The national health services, all of them, have to deal with the economic sustainability of the services provided. And this sustainability is based on two pillars which are the wealth of each country and the way resources are used. However, the aging of our populations and the growing costs of new therapies are a knot that we must all quickly untie.

In 2020, our public health spending per capita was $2,851. In the same period (2018-19) the value of health expenditure compared to GDP had decreased by 0.2%. In comparison, the per capita expenditure of a German citizen was $5,905, that of a French citizen $4,632 and $4,158 for a British citizen. Spending relative to their GDP had increased by 2 percentage points.
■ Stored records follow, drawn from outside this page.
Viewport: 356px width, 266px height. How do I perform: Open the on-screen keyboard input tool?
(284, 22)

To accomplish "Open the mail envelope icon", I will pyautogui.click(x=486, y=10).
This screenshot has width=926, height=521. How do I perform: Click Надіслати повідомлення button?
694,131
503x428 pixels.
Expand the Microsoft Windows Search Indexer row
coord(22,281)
In summary, our health expenditure, with the exception of the Covid period, stood at around 7.1% of GDP in 2021 while our neighbors spent more than 10% of GDP. Perhaps Germany, France and England make health policy choices different from ours or have economies that allow for these choices. Our accounting magistrates, however, believe that the Italian governments have preferred to allocate the few resources available to "another" and that the protection of health must be reconciled with the balance of public finances.
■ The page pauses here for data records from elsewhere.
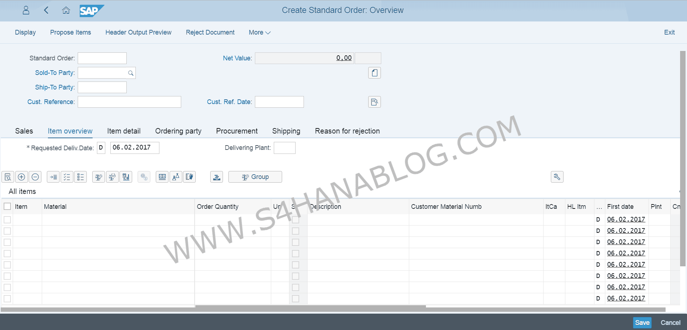Image resolution: width=687 pixels, height=330 pixels.
Task: Open Sold-To Party search help
Action: pyautogui.click(x=131, y=73)
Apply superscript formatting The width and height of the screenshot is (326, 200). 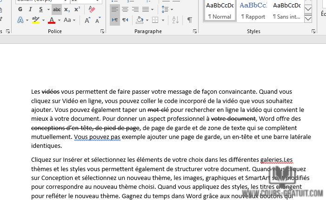[x=77, y=9]
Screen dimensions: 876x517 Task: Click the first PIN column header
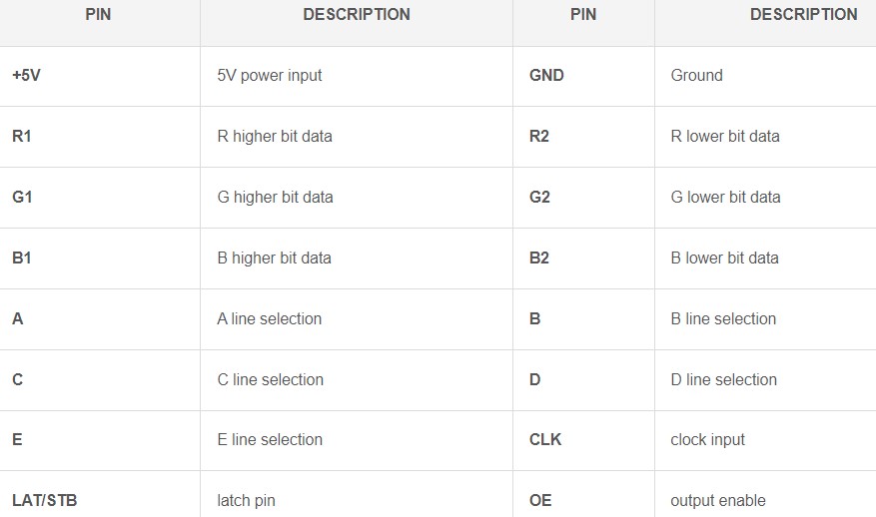point(98,15)
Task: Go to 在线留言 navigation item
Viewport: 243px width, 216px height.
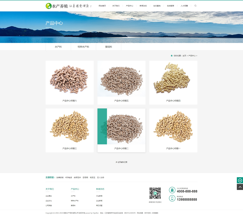Action: pyautogui.click(x=170, y=6)

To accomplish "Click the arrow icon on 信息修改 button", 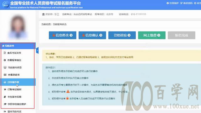I will click(x=71, y=35).
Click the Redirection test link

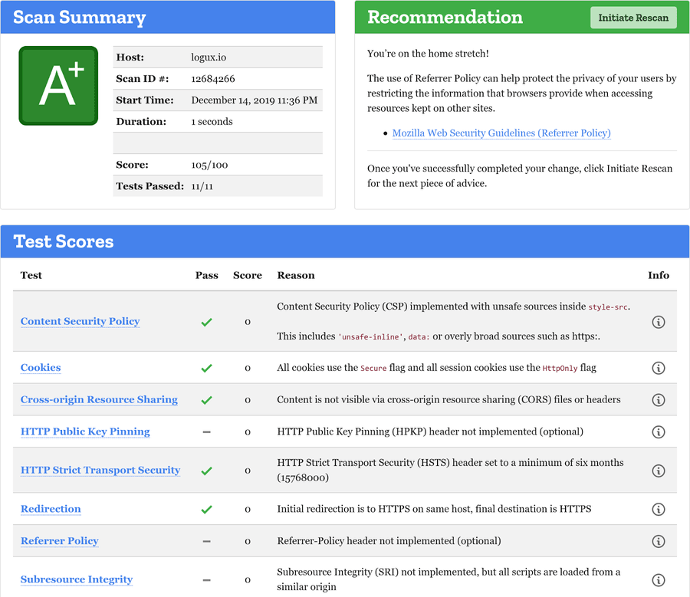point(51,509)
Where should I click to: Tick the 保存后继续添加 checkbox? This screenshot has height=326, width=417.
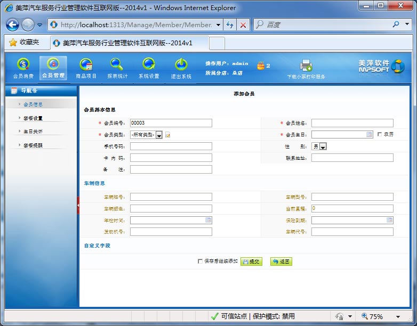[x=200, y=262]
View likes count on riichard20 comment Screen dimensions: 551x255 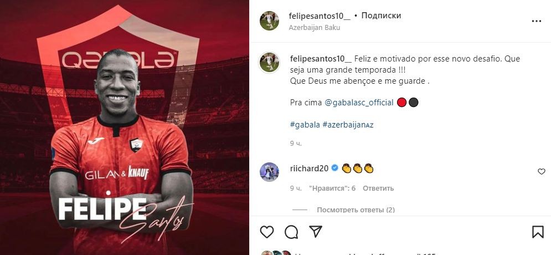pyautogui.click(x=332, y=188)
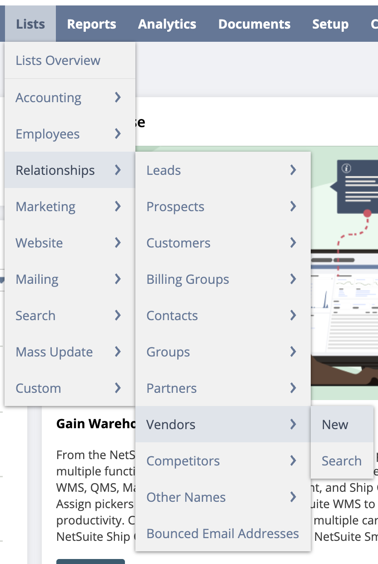Screen dimensions: 378x564
Task: Select the Other Names menu item
Action: (x=186, y=497)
But we are not alone in Europe. A few days ago in Madrid, 250,000 people took part in a massive demonstration in defense of Spanish public health. The mobilization demanded better basic health services, above all due to access difficulties, a halt to the privatization of services, especially in rural centres, and strongly contested the cuts in health resources decided in recent years. Our glorious health services need new blood, new ideas, greater citizen involvement. Because while on the one hand we all have the right to be treated, on the other hand we must commit ourselves to maintaining good health. And to move from words to deeds, it is necessary to look at facts, at scientific knowledge and enter into a new pact with citizens because healthcare based only on the treatment of diseases will have unsustainable costs. Let's talk about what we know and what can be done, that is, to prevent cardiovascular diseases. Hypertension is one of the main risk factors for cardiovascular disease (ischemic heart disease is the leading cause of death worldwide). About 30% of our fellow citizens are hypertensive, especially 56% of men and 43% of women aged 35-79 are hypertensive. Blood pressure is the most important risk factor for stroke, myocardial infarction, peripheral arterial disease, chronic renal failure, retinopathy. If we add obesity and smoking to this risk factor, we have covered the spectrum of correctable factors capable of lengthening life and preventing cardiovascular disease. But a little effort with the use of salt is enough. Maximum three grams of salt a day in addition to that present in food to reduce blood pressure and have good health. We need a project that revolves around the general practitioner. Their patients should have their blood pressure and weight measured at agreed times. All should be given a brief visit to assess whether there is damage to the arteries and a form filled out for checkups over time. It's not that difficult to structure this project, our lives and a better future for our health service depend on it. Not getting sick is also good for the health service.